A value is trying to be set on a copy of a slice from a DataFrame.
Try using .loc[row_indexer,col_indexer] = value instead

See the caveats in the documentation: http://pandas.pydata.org/pandas-docs/stable/indexing.html#indexing-view-versus-copy
  


In [9]:
df['Required_Qual_POS'].head()

0    [(To, TO), (perform, VB), (this, DT), (job, NN...
1    [(-, :), (Bachelor, NN), ('s, POS), (Degree, N...
2    [(-, :), (Degree, NN), (in, IN), (environmenta...
3    [(-, :), (Advanced, VBD), (degree, JJ), (in, I...
4    [(-, :), (University, NNP), (degree, VBP), (;,...
Name: Required_Qual_POS, dtype: object

In [11]:
# df['Required_Qual_POS'].to_csv("../outputs/nltk_pos1.csv", index=False)

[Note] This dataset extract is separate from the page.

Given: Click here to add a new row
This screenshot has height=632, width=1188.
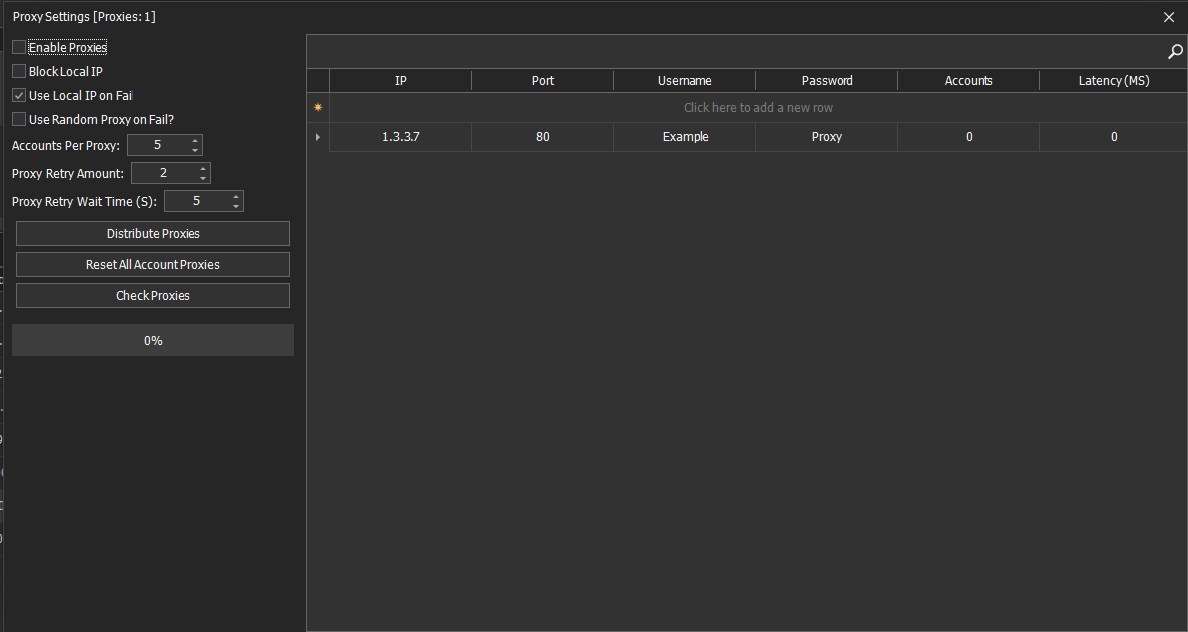Looking at the screenshot, I should [758, 107].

## Read the POS tagged data for further analysis

In [14]:
pos_tag_df = pd.read_csv("../outputs/nltk_pos1.csv", header=None)

In [15]:
pos_tag_df.columns

Int64Index([0], dtype='int64')

In [17]:
pos_tag_df.columns = ["Qual_POS_Tagged"]

In [29]:
pos_tag_df.head(5)

Unnamed: 0,Qual_POS_Tagged
0,"[('To', 'TO'), ('perform', 'VB'), ('this', 'DT..."
1,"[('-', ':'), ('Bachelor', 'NN'), (""'s"", 'POS')..."
2,"[('-', ':'), ('Degree', 'NN'), ('in', 'IN'), (..."
3,"[('-', ':'), ('Advanced', 'VBD'), ('degree', '..."
4,"[('-', ':'), ('University', 'NNP'), ('degree',..."


In [41]:
import ast
noun_family = ["NN", "NNS", "NNP", "NNPS"]
def extract_noun_family(word_pos_pairs):
    
    if isinstance(word_pos_pairs, str):
        # https://stackoverflow.com/questions/10775894/converting-a-string-representation-of-a-list-into-an-actual-list-object
        word_pos_pairs = ast.literal_eval(word_pos_pairs)
    
    nouns_with_types = []
    for word_pos_pair in word_pos_pairs:
        #print("word_pos_pair: {0}".format(word_pos_pair))
        word = word_pos_pair[0]
        pos_type = word_pos_pair[1]
        if pos_type in noun_family:
            nouns_with_types.append((word, pos_type))
            
    return nouns_with_types
            
        

In [42]:
res = extract_noun_family([('To', 'TO'), ('perform', 'VB'), ('this', 'DT'), ('job', 'NN'), ('successfully', 'RB')])
res

[('job', 'NN')]

In [43]:
pos_tag_df["nouns"] = pos_tag_df["Qual_POS_Tagged"].map(extract_noun_family)
pos_tag_df["nouns"].head()

0    [(job, NN), (duty, NN), (requirements, NNS), (...
1    [(Bachelor, NN), (Degree, NNP), (Master, NNP),...
2    [(Degree, NN), (field, NN), (years, NNS), (exp...
3    [(health, NN), (science, NN), (communication, ...
4    [(University, NNP), (background, NN), (plus, N...
Name: nouns, dtype: object

## NLTK POS tag again with only nouns

In [51]:
df['RequiredQual_token'] = df['RequiredQual'].map(word_tokenize)
df["nouns"] = df["RequiredQual_token"].map(pos_tag, {"tagset": "NOUN"})
df["nouns"].head()

A value is trying to be set on a copy of a slice from a DataFrame.
Try using .loc[row_indexer,col_indexer] = value instead

See the caveats in the documentation: http://pandas.pydata.org/pandas-docs/stable/indexing.html#indexing-view-versus-copy
  """Entry point for launching an IPython kernel.
A value is trying to be set on a copy of a slice from a DataFrame.
Try using .loc[row_indexer,col_indexer] = value instead

See the caveats in the documentation: http://pandas.pydata.org/pandas-docs/stable/indexing.html#indexing-view-versus-copy
  


0    [(To, TO), (perform, VB), (this, DT), (job, NN...
1    [(-, :), (Bachelor, NN), ('s, POS), (Degree, N...
2    [(-, :), (Degree, NN), (in, IN), (environmenta...
3    [(-, :), (Advanced, VBD), (degree, JJ), (in, I...
4    [(-, :), (University, NNP), (degree, VBP), (;,...
Name: nouns, dtype: object

## Write the nouns to a file

In [52]:
pos_tag_df["nouns"].to_csv("../outputs/nltk_pos_nouns.csv", index=False)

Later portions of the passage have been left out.